Grassroots movement Momentum pledged to make “hundreds of thousands of calls” to Labour members in support of Rebecca Long-Bailey after backing the MP for Salford and Eccles in a ballot yesterday.
The shadow business secretary – a frontrunner in the race to succeed Jeremy Corbyn – won their overwhelming endorsement even though only 7,000 of the roughly 40,000 paid-up members took part.
The campaign group said 70.42 per cent of respondents voted in the ballot to approve Ms Long-Bailey, while 52.15 per cent were in favour of supporting Angela Rayner as deputy.
Although the result looks convincing from the outset questions have been raised over the validity of the ballot and whether Momentum still has the clout it once did.

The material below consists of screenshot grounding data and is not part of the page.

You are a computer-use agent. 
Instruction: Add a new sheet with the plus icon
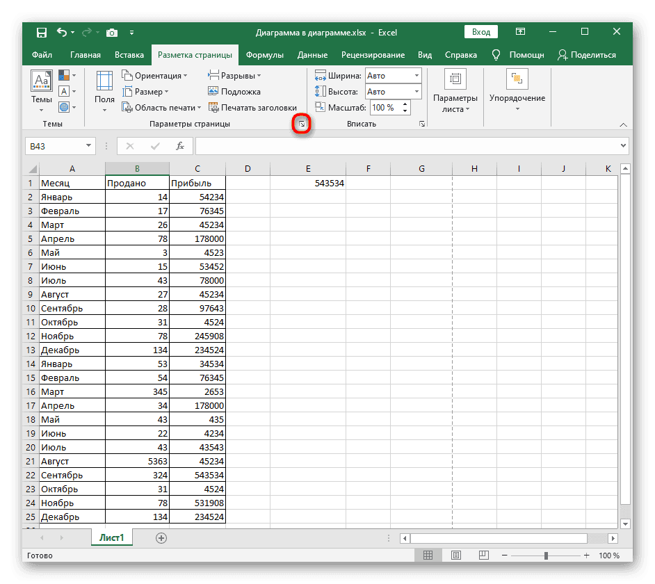tap(161, 537)
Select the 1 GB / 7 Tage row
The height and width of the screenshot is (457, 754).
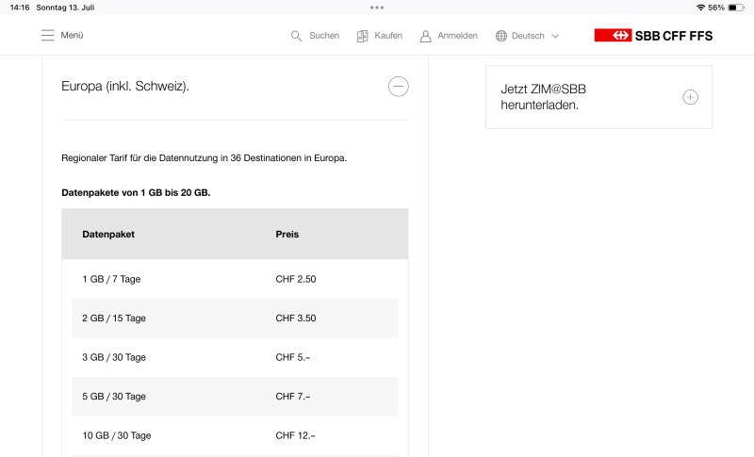(111, 279)
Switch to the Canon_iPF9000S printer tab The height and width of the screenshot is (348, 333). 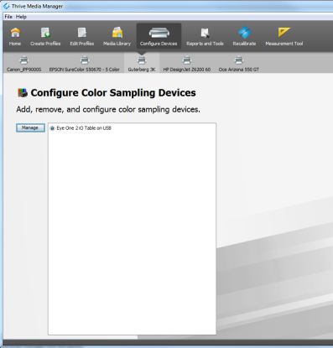24,64
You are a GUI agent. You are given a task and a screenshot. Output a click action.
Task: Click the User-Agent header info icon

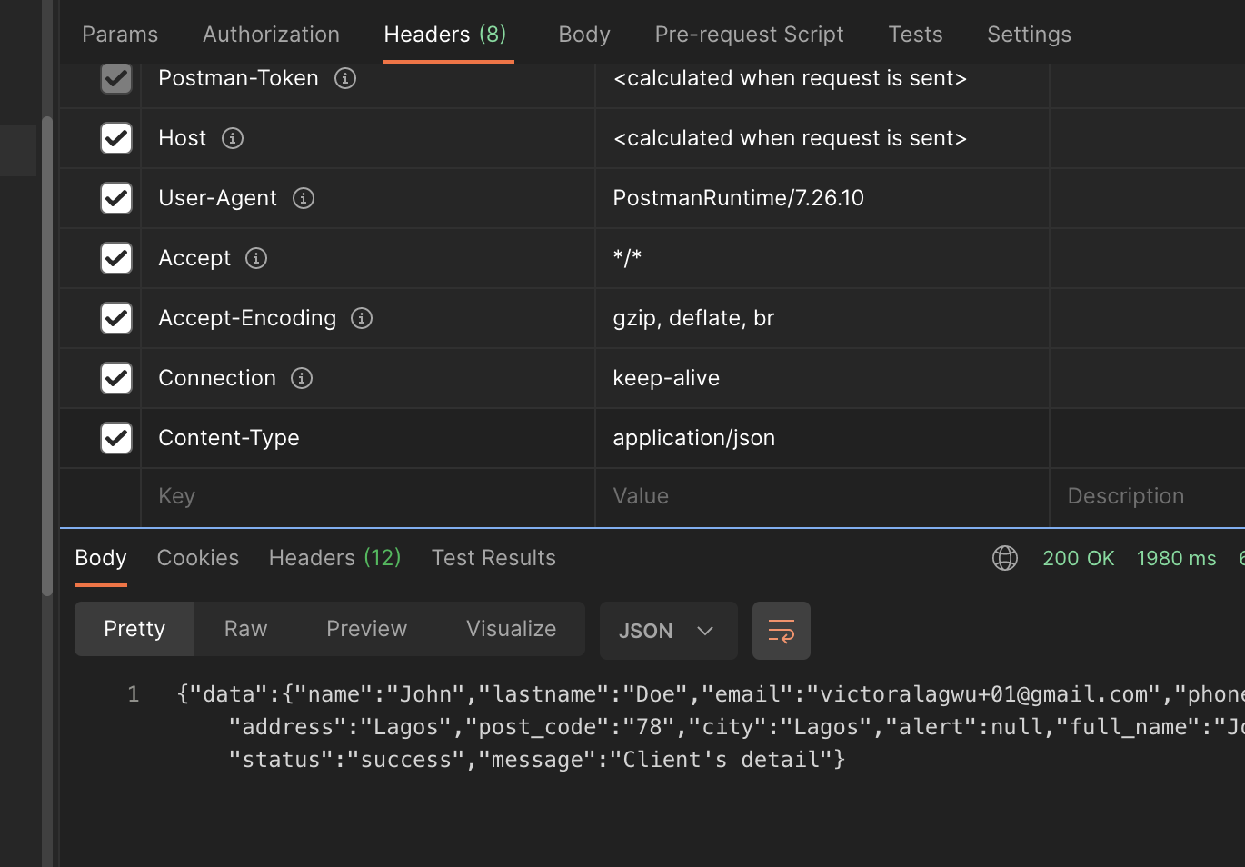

As Paul Waugh wrote in the Huffington Post today, in the December election they sent “hundreds of young idealists to doorsteps where they were confronted with the reality of just how loathed Corbyn and Corbynism was”.
Their decision to support a continuity candidate in this election could be seen as being rather blinkered given the circumstances.
As I wrote here, “anyone who woke up on 13th December and thought ‘I want a bit more of this’ should rescind their membership”. Let’s not get lost in the heady heights of 2017 when we have a different battle on our hands today.
But Tory lite isn’t the answer either.
Voters need a genuine alternative to Boris Johnson’s government, one that promotes the same radical solutions to the biggest problems facing the nation which are unlikely to abate in the next five years.
By 2025, with the Brexit debate settled, those issues could be defining factors in winning the next election, much as they were in 1945 when Labour was seen as the party to rebuild the country.
In this way Momentum could still prove to be a force to be reckoned with.
Their slick, direct videos have “revolutionised how we campaign”, as Long-Bailey said, and could still resonate with the electorate.
Putting their eggs in one basket
Yet by putting all their eggs in one basket they could have shot themselves in the foot ahead of the election.
Make no mistake, this is crucial for them.
If Long-Bailey loses then it will be seen as proof that the wheels have really come off for Momentum.
Surely a wider field would have been more appropriate given that the relevancy of their entire movement is at stake.